- Work to be completed: Reproduce the records in the part that opens with the line containing "Where should I click to: Switch" and closes with the line containing "(1162, 970)", substituting "navigation panel" for "sidebar" and leaving everything else unchanged.
*-*-*
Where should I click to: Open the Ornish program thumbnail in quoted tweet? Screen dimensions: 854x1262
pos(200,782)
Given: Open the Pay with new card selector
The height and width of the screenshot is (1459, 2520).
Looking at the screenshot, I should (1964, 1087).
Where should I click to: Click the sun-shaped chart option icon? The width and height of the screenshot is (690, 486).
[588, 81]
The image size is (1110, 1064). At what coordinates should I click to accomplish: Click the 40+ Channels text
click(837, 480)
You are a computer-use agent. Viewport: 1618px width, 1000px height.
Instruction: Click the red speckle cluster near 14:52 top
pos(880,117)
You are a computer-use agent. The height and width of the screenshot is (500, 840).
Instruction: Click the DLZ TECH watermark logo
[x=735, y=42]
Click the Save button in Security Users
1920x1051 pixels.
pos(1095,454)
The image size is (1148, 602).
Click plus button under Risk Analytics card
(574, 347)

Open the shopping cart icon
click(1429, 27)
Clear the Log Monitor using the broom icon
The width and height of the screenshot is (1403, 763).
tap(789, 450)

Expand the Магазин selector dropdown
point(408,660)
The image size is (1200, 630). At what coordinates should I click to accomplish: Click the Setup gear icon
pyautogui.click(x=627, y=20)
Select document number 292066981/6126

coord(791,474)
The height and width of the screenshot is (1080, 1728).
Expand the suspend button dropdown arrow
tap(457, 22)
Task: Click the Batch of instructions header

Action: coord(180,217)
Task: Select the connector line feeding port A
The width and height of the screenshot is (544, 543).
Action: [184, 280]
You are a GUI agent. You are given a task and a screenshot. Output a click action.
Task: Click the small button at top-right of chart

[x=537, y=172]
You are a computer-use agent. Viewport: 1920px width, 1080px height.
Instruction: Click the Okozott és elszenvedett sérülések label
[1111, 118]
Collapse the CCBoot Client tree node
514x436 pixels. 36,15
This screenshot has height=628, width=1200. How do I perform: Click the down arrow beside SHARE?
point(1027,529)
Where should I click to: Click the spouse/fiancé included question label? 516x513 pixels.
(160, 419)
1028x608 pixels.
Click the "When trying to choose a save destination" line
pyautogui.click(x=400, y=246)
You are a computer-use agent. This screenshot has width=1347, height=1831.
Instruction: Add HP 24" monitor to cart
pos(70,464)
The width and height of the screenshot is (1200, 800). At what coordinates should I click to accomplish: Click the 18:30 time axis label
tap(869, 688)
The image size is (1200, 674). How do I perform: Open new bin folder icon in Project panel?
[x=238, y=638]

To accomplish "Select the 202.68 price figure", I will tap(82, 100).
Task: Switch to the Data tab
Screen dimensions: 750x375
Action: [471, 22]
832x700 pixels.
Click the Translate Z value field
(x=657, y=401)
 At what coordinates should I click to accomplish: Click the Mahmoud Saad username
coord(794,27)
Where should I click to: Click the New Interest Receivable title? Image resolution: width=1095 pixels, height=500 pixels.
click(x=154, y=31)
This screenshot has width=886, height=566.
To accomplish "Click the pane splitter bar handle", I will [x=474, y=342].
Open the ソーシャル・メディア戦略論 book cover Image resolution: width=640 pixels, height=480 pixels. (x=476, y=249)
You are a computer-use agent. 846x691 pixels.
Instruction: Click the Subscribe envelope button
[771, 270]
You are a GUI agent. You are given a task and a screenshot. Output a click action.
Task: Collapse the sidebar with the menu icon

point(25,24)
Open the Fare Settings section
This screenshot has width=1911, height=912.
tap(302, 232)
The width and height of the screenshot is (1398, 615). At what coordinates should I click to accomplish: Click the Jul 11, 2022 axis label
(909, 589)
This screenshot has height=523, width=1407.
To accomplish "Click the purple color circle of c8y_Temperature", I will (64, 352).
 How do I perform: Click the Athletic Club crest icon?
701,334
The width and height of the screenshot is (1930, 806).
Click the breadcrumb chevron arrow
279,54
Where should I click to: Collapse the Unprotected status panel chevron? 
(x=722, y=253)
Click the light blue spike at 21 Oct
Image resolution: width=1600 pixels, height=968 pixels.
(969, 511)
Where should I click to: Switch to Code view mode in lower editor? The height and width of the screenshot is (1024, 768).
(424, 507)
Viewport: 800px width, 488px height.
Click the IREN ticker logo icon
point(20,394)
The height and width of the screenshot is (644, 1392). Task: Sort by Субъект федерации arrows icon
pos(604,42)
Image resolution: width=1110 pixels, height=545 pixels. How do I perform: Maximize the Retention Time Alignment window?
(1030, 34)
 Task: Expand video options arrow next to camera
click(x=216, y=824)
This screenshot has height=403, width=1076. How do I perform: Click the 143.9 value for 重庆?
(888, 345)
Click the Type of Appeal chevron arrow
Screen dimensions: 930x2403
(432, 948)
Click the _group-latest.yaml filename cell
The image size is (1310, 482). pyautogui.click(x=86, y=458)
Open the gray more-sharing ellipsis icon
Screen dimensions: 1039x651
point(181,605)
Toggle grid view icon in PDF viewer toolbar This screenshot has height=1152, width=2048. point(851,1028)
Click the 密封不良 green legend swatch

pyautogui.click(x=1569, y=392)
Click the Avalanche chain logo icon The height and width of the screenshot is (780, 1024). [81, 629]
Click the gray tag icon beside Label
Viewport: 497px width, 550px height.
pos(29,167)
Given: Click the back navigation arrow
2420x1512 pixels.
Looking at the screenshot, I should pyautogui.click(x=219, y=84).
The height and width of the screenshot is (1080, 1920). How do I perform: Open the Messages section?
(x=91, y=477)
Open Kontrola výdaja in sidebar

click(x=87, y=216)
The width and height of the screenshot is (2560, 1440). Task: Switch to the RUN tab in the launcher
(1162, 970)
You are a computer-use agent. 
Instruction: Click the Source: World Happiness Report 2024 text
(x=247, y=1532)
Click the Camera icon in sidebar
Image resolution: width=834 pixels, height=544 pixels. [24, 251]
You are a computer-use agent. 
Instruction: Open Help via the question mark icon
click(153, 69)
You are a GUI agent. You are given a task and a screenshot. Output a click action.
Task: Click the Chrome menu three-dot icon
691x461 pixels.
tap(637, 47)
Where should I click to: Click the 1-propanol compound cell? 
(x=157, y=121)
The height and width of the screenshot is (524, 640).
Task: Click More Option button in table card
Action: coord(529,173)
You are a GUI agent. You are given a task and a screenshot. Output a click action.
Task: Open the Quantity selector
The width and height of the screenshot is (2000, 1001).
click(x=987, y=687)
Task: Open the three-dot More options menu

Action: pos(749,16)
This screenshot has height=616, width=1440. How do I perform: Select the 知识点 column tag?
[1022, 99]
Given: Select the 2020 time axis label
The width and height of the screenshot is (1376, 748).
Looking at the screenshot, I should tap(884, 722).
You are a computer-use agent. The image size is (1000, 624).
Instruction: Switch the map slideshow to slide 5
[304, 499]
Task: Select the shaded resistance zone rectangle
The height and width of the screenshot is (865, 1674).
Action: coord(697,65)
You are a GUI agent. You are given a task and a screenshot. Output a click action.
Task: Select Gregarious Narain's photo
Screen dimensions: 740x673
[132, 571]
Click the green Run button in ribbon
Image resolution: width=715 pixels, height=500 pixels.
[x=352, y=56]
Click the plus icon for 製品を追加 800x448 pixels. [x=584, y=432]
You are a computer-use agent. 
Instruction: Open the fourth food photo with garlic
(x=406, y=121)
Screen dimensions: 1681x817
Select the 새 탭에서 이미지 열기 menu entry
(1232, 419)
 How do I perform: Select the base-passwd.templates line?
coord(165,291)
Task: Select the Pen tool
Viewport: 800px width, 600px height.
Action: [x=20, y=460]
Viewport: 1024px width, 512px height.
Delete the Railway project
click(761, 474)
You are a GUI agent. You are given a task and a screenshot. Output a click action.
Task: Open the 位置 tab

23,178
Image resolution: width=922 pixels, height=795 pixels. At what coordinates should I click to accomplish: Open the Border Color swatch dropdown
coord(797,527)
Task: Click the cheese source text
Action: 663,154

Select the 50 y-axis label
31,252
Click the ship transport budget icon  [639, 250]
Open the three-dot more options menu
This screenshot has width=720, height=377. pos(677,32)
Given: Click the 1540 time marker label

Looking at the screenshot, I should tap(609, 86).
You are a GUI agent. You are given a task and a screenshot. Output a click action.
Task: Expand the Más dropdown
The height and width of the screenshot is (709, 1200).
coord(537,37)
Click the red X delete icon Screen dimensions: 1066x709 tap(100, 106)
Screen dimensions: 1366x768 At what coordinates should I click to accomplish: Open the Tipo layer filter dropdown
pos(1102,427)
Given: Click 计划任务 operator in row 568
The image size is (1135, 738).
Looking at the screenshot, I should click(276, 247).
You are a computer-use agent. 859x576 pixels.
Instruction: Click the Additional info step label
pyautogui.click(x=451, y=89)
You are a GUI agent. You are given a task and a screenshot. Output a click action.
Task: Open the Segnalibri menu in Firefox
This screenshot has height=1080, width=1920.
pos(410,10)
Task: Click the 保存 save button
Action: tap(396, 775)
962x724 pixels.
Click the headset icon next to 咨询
*-*-*
- The response:
Where should I click to: Switch to Code view mode in lower editor? The height and width of the screenshot is (1024, 768).
(424, 507)
Viewport: 800px width, 488px height.
Click the IREN ticker logo icon
point(20,394)
The height and width of the screenshot is (644, 1392). Task: Sort by Субъект федерации arrows icon
pos(604,42)
Image resolution: width=1110 pixels, height=545 pixels. How do I perform: Maximize the Retention Time Alignment window?
(1030, 34)
 Task: Expand video options arrow next to camera
click(x=216, y=824)
This screenshot has height=403, width=1076. How do I perform: Click the 143.9 value for 重庆?
(888, 345)
Click the Type of Appeal chevron arrow
Screen dimensions: 930x2403
(432, 948)
Click the _group-latest.yaml filename cell
The image size is (1310, 482). pyautogui.click(x=86, y=458)
Open the gray more-sharing ellipsis icon
Screen dimensions: 1039x651
point(181,605)
Toggle grid view icon in PDF viewer toolbar This screenshot has height=1152, width=2048. point(851,1028)
Click the 密封不良 green legend swatch

pyautogui.click(x=1569, y=392)
Click the Avalanche chain logo icon The height and width of the screenshot is (780, 1024). [81, 629]
Click the gray tag icon beside Label
Viewport: 497px width, 550px height.
pos(29,167)
Given: Click the back navigation arrow
2420x1512 pixels.
Looking at the screenshot, I should pyautogui.click(x=219, y=84).
The height and width of the screenshot is (1080, 1920). How do I perform: Open the Messages section?
(x=91, y=477)
Open Kontrola výdaja in navigation panel

click(x=87, y=216)
The width and height of the screenshot is (2560, 1440). Task: Switch to the RUN tab in the launcher
(1162, 970)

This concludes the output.